Casi enfrente del Pasión por Ti, un clásico de la calle Laurel también ha abierto sus puertas, el restaurante Iruña. «Tenemos ganas de recuperar una cierta normalidad -explica Ana Ballujera-; aunque los comedores pequeños hemos tenido que hacer milagros». Para cumplir con las distancias de seguridad, el Iruña se ha quedado resumido en seis mesas. Se respira en el ambiente un cierto espíritu de resistencia que a veces podría confundirse con el optimismo. «Estamos animados. Creo que la gente tiene ganas de volver», asegura Ana. Y con ella coincide, desde el otro extremo de la calle, Óscar Iriarte, del Asador Tahití. El cronista se lo encuentra sacando brillo al letrero plateado que anuncia su restaurante. Ellos abren este miércoles. «Yo creo que a los restaurantes la gente va a volver pronto. Al fin y al cabo, estás en tu mesa, con los tuyos, y nadie te molesta ni te roza», puntualiza Óscar. «Quizá pueda haber algo de miedo la primera semana -concede-, pero... pronto se superará».

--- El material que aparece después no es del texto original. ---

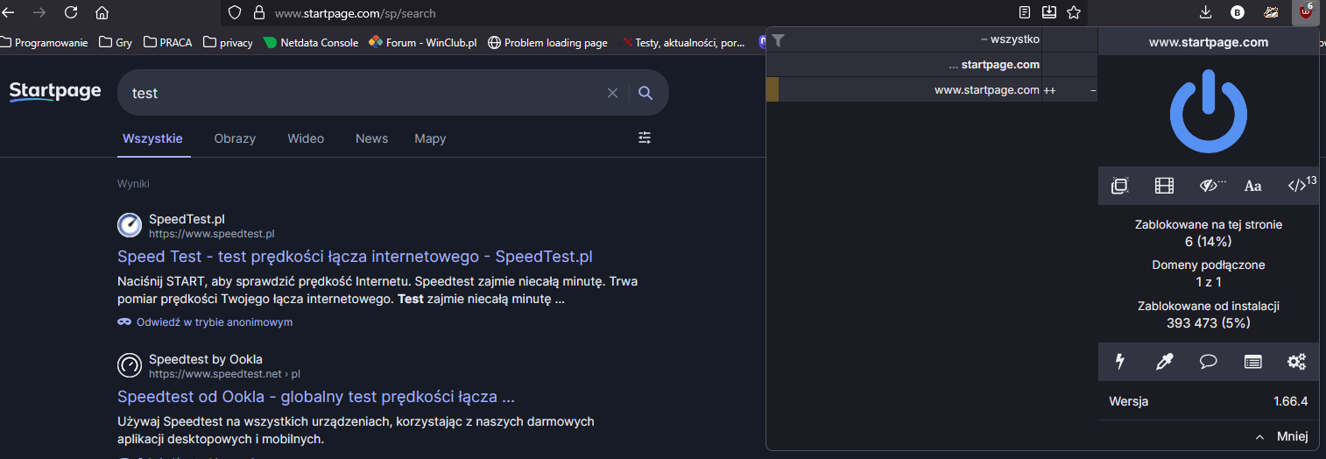This screenshot has height=459, width=1326.
Task: Bookmark this page with the star icon
Action: tap(1074, 12)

Ninguno de ellos cree que el COVID-19 conseguirá matar la calle Laurel. Algunos bares tendrán que cerrar y, cuando pase la marea, otros abrirán. «Esto es algo temporal; ya empezamos a estar en marcha», se anima Víctor Ortega. En la calle San Juan, el panorama es similar, aunque su pulso -al menos a estas horas- parece más débil. Un ambiente de lunes por la mañana: todo cerrado, silencioso, aletargado. En el Tastavín, sin embargo, hay ajetreo. Pedro Cárcamo ha decidido aprovechar el parón obligatorio para recuperar el comedor que tenía en el piso superior del bar. «Lo tuvimos abierto hasta el 2008 y ahora hemos querido recuperarlo», explica. No se trata de sumar un nuevo recurso, sino de cambiar el formato del establecimiento, ahora reconvertido en restaurante para 30 ó 32 personas. «Era una vieja idea a la que estaba dando vueltas desde hace tiempo, aunque nunca veía el momento adecuado para hacer un parón y acometerla. Ahora ese parón nos ha llegado impuesto y lo hemos aprovechado», sentencia. El nuevo Tastavín abrirá la semana que viene. «Hemos preferido esperar un poco para hacerlo todo bien, sin prisas, y ver cómo evolucionaba».
A las dos y media de la tarde, cuando los cronistas acaban su paseo, aun hay gente por las terrazas. Toman cañas y copas de vino blanco. Compran el pan. Cuando se ven, se saludan a distancia o chocan los codos. La ciudad parece un oso que acaba de despertarse de la hibernación y sale -tambaleante y hambriento- de su cueva.